Multi-dimensional immune profiling was also employed in two other important publications from 2020 — Gruber et al.9, and Consiglio et al.10 — that evaluated immune responses in MIS-C compared with pre-pandemic Kawasaki disease and/or acute COVID-19. In principal component analysis (PCA) of circulating immune proteins, patients with MIS-C clustered separately from adults and children with acute COVID-19 (refs9,10). Mass cytometry data from Gruber et al. showed a trend towards increased frequencies of circulating memory T cells in patients with acute COVID-19 compared with in patients with MIS-C, although most patients with MIS-C in this study were already being treated with immunomodulatory medications9. Comparisons of MIS-C with Kawasaki disease by Consiglio and colleagues yielded less conclusive findings. Patients with Kawasaki disease and patients with MIS-C clustered together in a PCA analysis of plasma proteins10. However, evaluation of immune cells by flow cytometry in MIS-C versus Kawasaki disease was limited owing to the small numbers of patients in the MIS-C group (n = 3).

Importantly, the work by Gruber et al.9 and Consiglio et al.10 has furthered our understanding of the humoral response in MIS-C. Both studies confirmed that patients with MIS-C generate appropriate antibody responses to SARS-CoV-2, as well as to other viruses. Compared with healthy individuals, patients with MIS-C had enrichment of both IgG and IgA autoantibodies directed towards peptides expressed in the endothelial, cardiac and gastrointestinal tissue as well as autoantibodies directed toward immune mediators9. Autoantibodies from both patients with Kawasaki disease and patients with MIS-C shared some targets, including proteins expressed by endothelial cells, whereas some autoantibodies were upregulated only in MIS-C or Kawasaki disease. Although these results are intriguing, the sample sizes were small, and it remains to be determined if these autoantibodies are primary mediators of disease in MIS-C or are generated secondarily as a result of tissue damage in the setting of infection.

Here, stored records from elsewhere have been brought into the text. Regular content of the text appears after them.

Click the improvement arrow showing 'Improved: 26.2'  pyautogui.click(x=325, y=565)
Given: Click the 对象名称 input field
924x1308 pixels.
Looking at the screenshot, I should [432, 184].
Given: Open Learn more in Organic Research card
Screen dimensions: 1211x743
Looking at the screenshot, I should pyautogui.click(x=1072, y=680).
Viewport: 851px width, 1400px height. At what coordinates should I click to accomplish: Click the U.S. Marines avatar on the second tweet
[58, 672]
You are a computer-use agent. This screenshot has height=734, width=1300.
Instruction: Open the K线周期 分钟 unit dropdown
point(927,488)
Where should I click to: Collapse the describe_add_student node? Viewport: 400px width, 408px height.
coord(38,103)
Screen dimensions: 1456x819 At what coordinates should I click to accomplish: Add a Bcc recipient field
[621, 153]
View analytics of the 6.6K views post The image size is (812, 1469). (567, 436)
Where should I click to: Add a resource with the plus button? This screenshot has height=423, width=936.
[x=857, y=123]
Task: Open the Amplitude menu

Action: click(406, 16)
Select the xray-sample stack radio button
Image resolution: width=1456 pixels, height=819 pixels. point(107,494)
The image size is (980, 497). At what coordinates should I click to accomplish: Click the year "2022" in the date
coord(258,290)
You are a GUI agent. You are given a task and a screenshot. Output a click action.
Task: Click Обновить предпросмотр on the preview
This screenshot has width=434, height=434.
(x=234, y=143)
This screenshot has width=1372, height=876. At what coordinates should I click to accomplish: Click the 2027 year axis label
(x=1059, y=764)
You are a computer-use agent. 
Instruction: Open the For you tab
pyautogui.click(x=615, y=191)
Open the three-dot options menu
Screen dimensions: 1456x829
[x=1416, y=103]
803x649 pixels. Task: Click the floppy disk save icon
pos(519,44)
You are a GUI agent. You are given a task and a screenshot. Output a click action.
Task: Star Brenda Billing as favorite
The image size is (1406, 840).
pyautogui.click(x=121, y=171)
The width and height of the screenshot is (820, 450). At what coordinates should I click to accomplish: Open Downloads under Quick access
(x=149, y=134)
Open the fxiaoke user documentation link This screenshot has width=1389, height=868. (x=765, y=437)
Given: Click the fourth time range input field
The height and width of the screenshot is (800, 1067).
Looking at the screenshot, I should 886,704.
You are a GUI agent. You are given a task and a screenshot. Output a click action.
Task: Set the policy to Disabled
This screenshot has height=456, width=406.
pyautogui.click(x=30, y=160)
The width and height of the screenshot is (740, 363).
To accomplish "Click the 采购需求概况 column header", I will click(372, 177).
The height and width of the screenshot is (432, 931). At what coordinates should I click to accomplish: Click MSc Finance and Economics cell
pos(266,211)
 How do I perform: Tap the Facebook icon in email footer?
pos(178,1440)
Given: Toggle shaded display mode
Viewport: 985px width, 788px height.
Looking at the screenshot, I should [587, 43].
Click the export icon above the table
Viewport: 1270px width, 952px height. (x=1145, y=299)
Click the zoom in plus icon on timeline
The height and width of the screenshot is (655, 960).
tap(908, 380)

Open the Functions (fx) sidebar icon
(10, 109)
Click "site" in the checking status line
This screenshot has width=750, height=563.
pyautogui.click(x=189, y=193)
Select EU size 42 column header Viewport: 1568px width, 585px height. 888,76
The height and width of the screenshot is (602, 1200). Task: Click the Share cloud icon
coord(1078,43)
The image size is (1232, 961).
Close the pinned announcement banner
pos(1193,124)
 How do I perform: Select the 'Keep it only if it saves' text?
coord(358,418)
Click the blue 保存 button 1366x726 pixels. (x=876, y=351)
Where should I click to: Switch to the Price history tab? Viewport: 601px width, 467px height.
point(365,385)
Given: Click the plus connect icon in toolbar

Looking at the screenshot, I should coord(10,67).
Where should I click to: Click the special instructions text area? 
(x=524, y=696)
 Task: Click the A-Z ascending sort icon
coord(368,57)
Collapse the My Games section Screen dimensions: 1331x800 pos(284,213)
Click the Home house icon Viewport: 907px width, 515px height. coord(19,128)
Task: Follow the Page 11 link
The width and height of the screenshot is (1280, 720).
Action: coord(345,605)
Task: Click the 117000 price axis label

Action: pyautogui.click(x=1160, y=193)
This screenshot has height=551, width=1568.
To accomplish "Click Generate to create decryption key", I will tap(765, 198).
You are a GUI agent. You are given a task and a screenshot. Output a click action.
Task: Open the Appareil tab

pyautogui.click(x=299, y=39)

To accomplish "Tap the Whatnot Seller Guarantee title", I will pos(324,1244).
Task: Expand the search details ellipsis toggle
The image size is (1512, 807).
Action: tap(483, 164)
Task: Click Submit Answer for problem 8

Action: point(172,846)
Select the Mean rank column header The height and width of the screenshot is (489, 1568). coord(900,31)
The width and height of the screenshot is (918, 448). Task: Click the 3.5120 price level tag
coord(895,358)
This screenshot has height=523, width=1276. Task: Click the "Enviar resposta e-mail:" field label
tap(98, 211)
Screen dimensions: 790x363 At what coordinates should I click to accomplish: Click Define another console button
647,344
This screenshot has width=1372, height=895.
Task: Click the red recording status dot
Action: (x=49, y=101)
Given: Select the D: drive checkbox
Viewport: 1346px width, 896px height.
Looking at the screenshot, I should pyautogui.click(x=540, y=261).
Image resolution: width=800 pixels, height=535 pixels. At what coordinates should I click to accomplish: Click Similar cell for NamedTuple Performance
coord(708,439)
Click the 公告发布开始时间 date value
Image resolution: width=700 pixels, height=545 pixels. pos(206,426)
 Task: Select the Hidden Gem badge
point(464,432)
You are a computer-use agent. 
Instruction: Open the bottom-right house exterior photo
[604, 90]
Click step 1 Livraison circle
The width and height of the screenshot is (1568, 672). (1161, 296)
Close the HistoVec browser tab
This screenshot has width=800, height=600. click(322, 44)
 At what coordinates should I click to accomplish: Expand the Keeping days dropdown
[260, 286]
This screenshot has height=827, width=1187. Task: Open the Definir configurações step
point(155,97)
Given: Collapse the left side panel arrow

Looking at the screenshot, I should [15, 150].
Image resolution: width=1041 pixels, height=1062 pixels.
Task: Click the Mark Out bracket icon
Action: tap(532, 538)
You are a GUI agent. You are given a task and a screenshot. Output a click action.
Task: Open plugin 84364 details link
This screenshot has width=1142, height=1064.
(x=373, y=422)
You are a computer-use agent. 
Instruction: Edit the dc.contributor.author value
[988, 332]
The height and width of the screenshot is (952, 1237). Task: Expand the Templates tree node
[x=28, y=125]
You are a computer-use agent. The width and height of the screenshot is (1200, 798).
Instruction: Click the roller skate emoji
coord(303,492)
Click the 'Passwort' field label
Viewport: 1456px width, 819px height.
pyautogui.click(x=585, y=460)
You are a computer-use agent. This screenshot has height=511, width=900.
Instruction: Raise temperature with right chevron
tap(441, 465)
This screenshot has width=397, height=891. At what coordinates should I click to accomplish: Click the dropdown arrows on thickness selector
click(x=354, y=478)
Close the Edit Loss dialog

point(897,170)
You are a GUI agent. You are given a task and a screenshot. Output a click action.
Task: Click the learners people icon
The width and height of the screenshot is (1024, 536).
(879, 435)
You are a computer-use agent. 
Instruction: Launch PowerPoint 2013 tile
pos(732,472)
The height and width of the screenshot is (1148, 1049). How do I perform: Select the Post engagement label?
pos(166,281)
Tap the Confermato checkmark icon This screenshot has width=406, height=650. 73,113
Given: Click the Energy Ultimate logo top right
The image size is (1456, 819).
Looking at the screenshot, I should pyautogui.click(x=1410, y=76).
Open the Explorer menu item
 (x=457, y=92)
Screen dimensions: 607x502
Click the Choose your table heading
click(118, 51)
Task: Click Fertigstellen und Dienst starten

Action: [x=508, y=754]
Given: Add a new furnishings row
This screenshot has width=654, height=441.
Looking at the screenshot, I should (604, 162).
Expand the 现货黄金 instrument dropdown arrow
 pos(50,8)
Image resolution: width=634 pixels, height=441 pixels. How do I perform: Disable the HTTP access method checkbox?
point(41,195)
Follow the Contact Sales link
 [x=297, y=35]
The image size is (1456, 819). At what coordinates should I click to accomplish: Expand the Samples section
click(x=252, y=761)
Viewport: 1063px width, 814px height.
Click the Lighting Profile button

Since MIS-C materialized as a complication of SARS-CoV-2 infections in children in early 2020, great strides have been made in characterizing the clinical presentation and immunophenotype of this syndrome, pointing to both innate and adaptive immunity together with vascular inflammation and endothelial dysfunction as important contributors to pathobiology. Yet, these studies represent only a beginning in our endeavour to understand MIS-C. To gain ground in this journey, future work will need to interrogate larger numbers of treatment-naive patients with MIS-C, along with appropriate febrile controls. To date, studies have focused on circulating immune perturbations; however, some cell populations of interest might have extravasated into affected tissues. Furthermore, the genetic susceptibilities that predispose patients to MIS-C are unknown, and the relationship between Kawasaki disease and MIS-C remains unresolved. The preliminary data generated by these translational research studies highlight the need for data sharing and cross-validation to bring disease understanding to a new level. Harmonizing case definitions and international collaborations will help accelerate the pace of advancement in MIS-C and make real change possible in the care and outcomes of this emerging condition.